Default: Unset. This means Seeks uses a local file as database as default (see 2.9).

user-db-address 127.0.0.1:9000

user database startup check (2.11)

Whether to check the user db at startup for removing old records. On nodes with large amounts of content this makes startup slow, so this option allows one to deactivate the check at startup.

Default: 1. Startup check is activated.

user-db-startup-check 1

user database optimization (2.12)

Whether to optimize the user db at startup and shutdown. Optimization can take a long time on very large databases and thus be detrimental in certain cases. Typically, optimization makes rebooting nodes with large user database a several minutes long operation.

Default: 1. Database optimization at startup.

user-db-optimize 1

user database support for large file (2.13)

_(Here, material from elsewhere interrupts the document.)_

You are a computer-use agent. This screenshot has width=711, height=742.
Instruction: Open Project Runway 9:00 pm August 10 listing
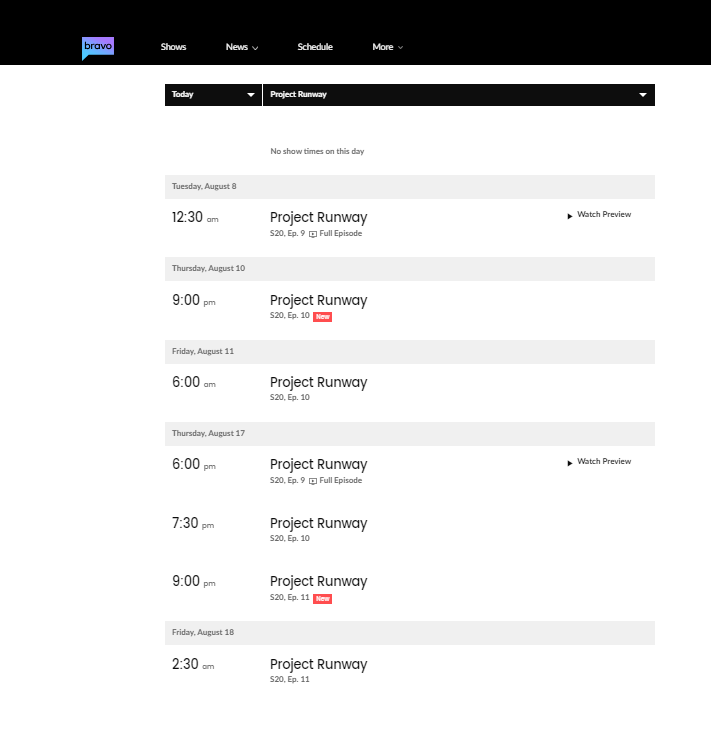pos(319,300)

Whether to activate the support for large user database (> 2Gb).

Default: 0. No support for large db file.

user-db-large 0

URL pointing to the source code (2.14)

AGPLv3 requires a pointer to the source code to be given to every user of the program. This options sets the URL where the source code of the Seeks node can be read.

Default: http://seeks.git.sourceforge.net/git/gitweb.cgi?p=seeks/seeks;a=tree

url-source-code url/to/source_code

Websearch plugin configuration

The websearch plugin configuration file is

src/plugins/websearch/websearch-config

All the following configuration options and their default values are to be found in this file.

websearch language

The option search-language defines the websearch language of preference. Default: en

search-language fr

Sets the language to French.

  1. automatic detection is based on http headers.
  2. default: auto

number of results per page

Maximum number of websearch results on a single page. Default: 10

search-results-page 10

websearch engine selection

The option search-engine allows the selection of a set of search engines and feeds to get results from. entries of the form

search-engine <engine> <url> <name> <default | nodefault>
  • 'engine' specifies a feed / search engine parser. Every engine can support up to 10 URLs.
  • 'url' specifies a URL to query from. The URL can contain parameters, such as %query for specifying where the user query should be placed.
  • 'name' specifies the name of the feed, to be called from the API.
  • 'default' indicates that the engine and url are default engines when no engine or URLs are specified to the API.

Examples:

search-engine google http://www.google.com/search?q=%query&start=%start&num=%num&hl=%lang&ie=%encoding&oe=%encoding google default
search-engine twitter http://search.twitter.com/search.atom?q=%query&page=%start&rpp=%num twitter nodefault http://identi.ca/api/search.atom?q=%query&page=%start&rpp=%num identica nodefault
search-engine opensearch_rss http://plone.org/search_rss?SearchableText=%query plosone nodefault

Then to access the engines through the API:

&engines=twitter:twitter
&engines=twitter:identica
&engines=twitter

The latter returns both twitter and identica feeds.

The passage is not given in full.